Berner Städtebau ins Ungewisse

Bern ist derzeit eine Stadt mit vielen Grossbaustellen. Beim Gaswerk hat sich das Stadtparlament nun gegen Stockwerkeigentum und für vergünstigtes Wohnen sowie ein neues Jugend- und Kulturzentrum Gaskessel im künftigen Quartier am Aareufer entschieden. Die «Zukunft Bahnhof Bern» ist unlängst einen Schritt näher gerückt mit der Entscheidung für den Vorschlag von Büro B Architekten im Wettbewerb für das neue Bubenbergzentrum. Am meisten zu reden gab in der Bundesstadt jüngst aber die Planung rund um Viererfeld und Mittelfeld im Berner Norden, wo in naher Zukunft ein neues Stadtquartier für 3000 Menschen entstehen soll.
Nachdem sich Stadtplaner Mark Werren Ende 2017 im «Bund» zum städtebaulichen Planungswettbewerb für das Viererfeld geäussert hatte, reagierten 50 Architekten und Ingenieure mit einem offenen Brief an Stadtpräsident Alec von Graffenried. Sie kritisierten darin die Durchführung eines selektiven Verfahrens mit Präqualifikation statt eines offenen Wettbewerbs als «grundfalsch». Und dass die Teams nebst dem Städtebau und der Parkanlage auch einen Vorschlag für die Architektur von Wohneinheiten einreichen sollen. Das Teilnehmerfeld sowie die Vielfalt der Vorschläge würden so eingeschränkt und städtebauliche Fragen in den Hintergrund gedrängt, sagte Patrick Thurston, Vorsitzender des BSA Bern. Die Antwort des Stadtpräsidenten in Kurzform: Es sei zu spät, um den Wettbewerb nochmals neu zu lancieren. Bern leide unter zu langen Verfahren, und man wolle nicht erst in zehn Jahren auf dem Viererfeld mit Bauen beginnen. Am 17. Januar 2018 veröffentlichte die Stadt das Wettbewerbsprogramm.

Was könnte eine Aarebrücke leisten?

Drei Tage zuvor hatte der Berner Architekt Arpad Boa die Kontroverse um das künftige Stadtquartier um eine neue Fragestellung erweitert: Im «Bund» publizierte er den Vorschlag, anstatt des von der grünen Gemeinderätin Ursula Wyss propagierten Velostegs, der vom Viererfeld aus das Quartier Länggasse mit dem Breitenrein verbinden soll, an gleicher Stelle eine «richtige» Brücke zu bauen.
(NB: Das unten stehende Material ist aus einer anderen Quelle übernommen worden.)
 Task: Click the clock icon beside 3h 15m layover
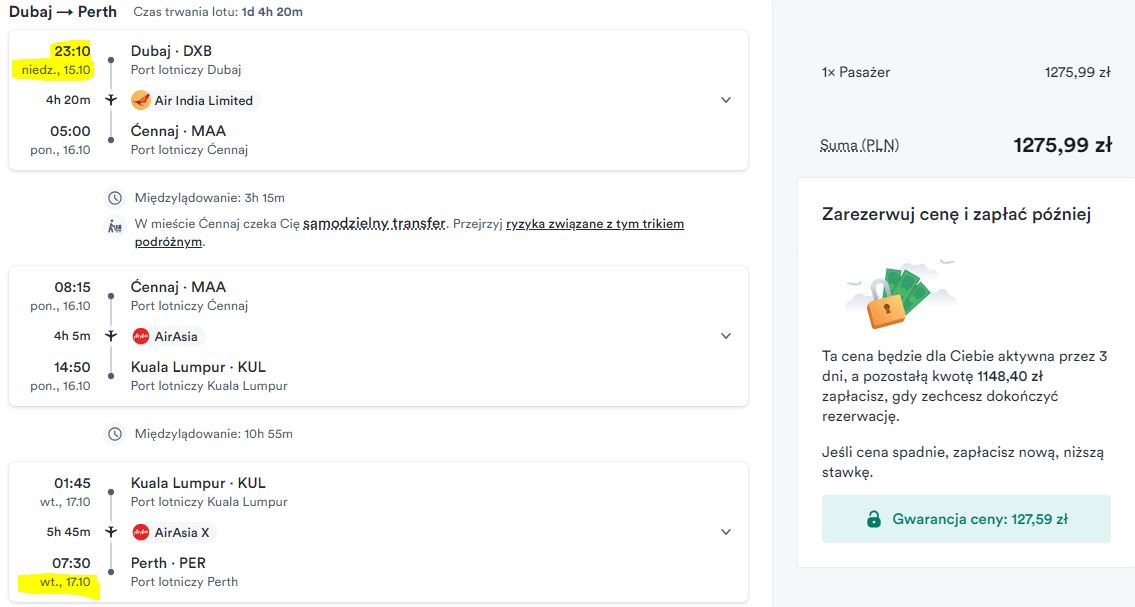click(115, 198)
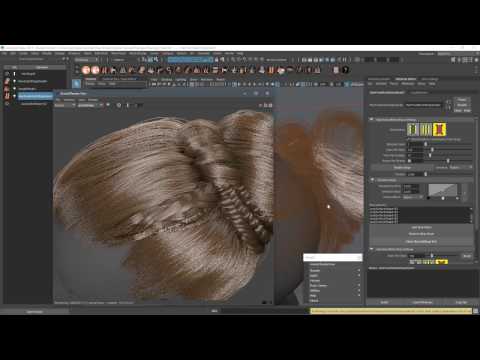Select the yellow-highlighted thumbnail with the red figure
480x360 pixels.
tap(439, 129)
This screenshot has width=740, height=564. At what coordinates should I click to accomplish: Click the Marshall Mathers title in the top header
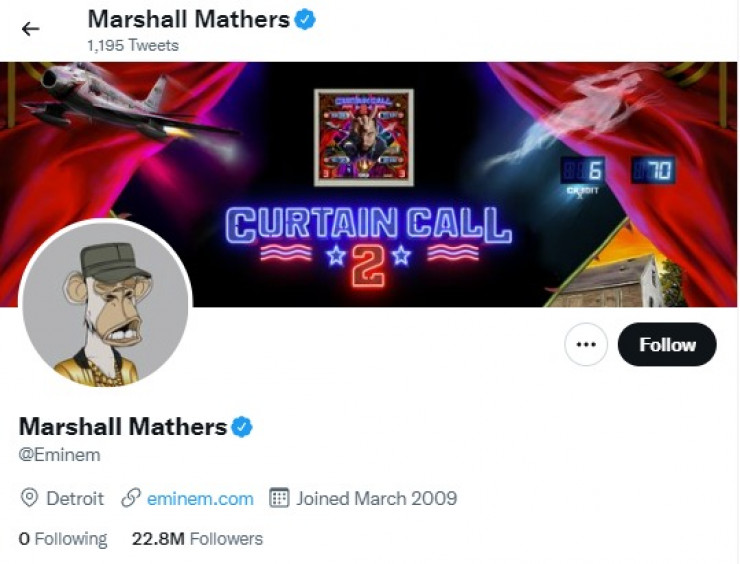click(188, 19)
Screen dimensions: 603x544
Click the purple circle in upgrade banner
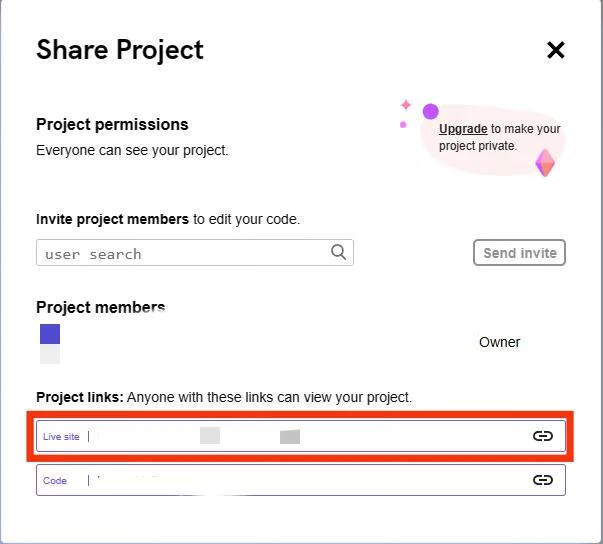(431, 111)
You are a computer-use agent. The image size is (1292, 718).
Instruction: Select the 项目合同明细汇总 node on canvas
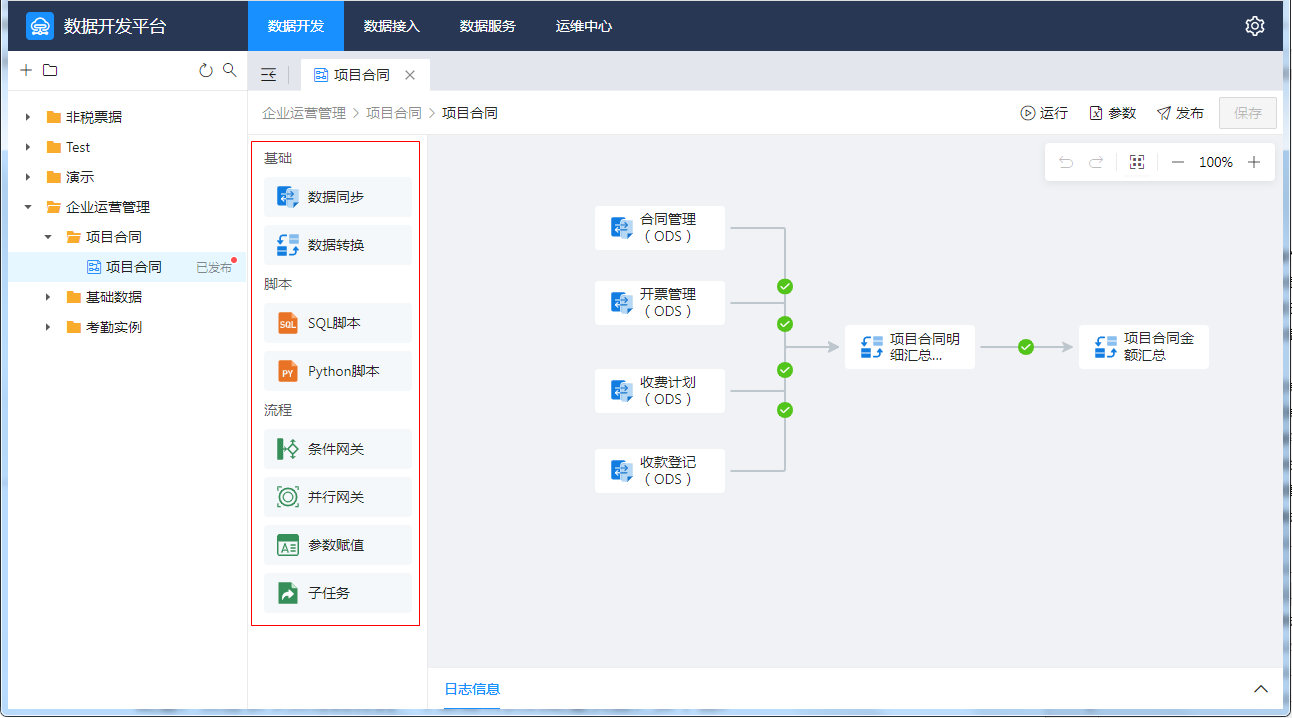(x=909, y=347)
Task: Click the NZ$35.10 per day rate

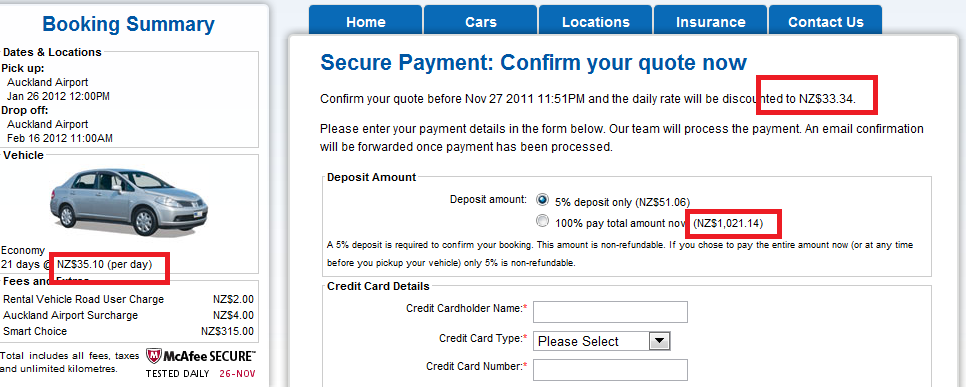Action: pyautogui.click(x=104, y=264)
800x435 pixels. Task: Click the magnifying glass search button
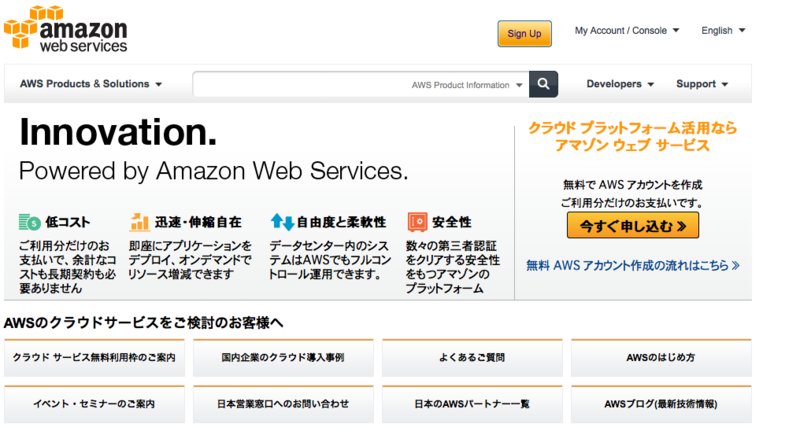pos(544,85)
Diese könnte nicht nur zwei beliebte Wohnviertel verbinden, sondern auch den Strassenring durch Berns Aussenquartiere schliessen, und eine neue ÖV-Verbindung ermöglichen, welche den Knoten am Bahnhofplatz entlasten würde. Die Idee erhielt von Fachleuten wie aus der Politik viel positives Echo.
Auch Stadtpräsident von Graffenried liess verlauten, er finde den Vorschlag interessant und sei gespannt, ob und wie er im Wettbewerb zum Viererfeld aufgenommen werde. In der Arealstrategie der Stadt kommt aber keine Brücke vor. Im Wettbewerbsprogramm findet nur die Velobrücke Erwähnung, mit dem Hinweis, dass ein Entscheid darüber noch aussteht. Und das Mobilitätskonzept und Erschliessungsregime für das neue Quartier ist mit der Anbindung an eine Verkehrsader von stadtweiter Bedeutung für den öffentlichen und privaten Verkehr nicht vereinbar. Kein Team, das diesen Wettbewerb gewinnen will, wird also Boas Idee aufgreifen. Dass sie jedenfalls politisch einiges Potenzial hat, machte die Reaktion von Ursula Wyss deutlich, die öffentlich darüber nachdachte, die Velobrücke eventuell doch auch für «Kleinbusse» befahrbar zu machen.
So treibt Bern die Planung seines neuen Quartiers voran, während eine für dessen künftige Lage im Stadtgefüge und seine räumlichen Hierarchien zentrale Frage vollkommen offen ist: Bleibt das Viererfeld am Stadtrand? Oder wird genau dort dereinst der Brückenkopf einer neuen Verbindung über die Aare liegen? Und wird diese nur Velofahrern und Fussgängern dienen oder auch dem öffentlichen und vielleicht gar dem motorisierten Privatverkehr? Für eine ergebnisoffene Diskussion über die neue Brücke und ihre verkehrstechnischen und städtebaulichen Implikationen ist es aber womöglich zu spät. Denn diese könnte das Ergebnis des grössten Berner Städtebau-Wettbewerbs seit Jahren zur Makulatur machen und die Stadt Bern beim Viererfeld zurück auf Feld eins werfen.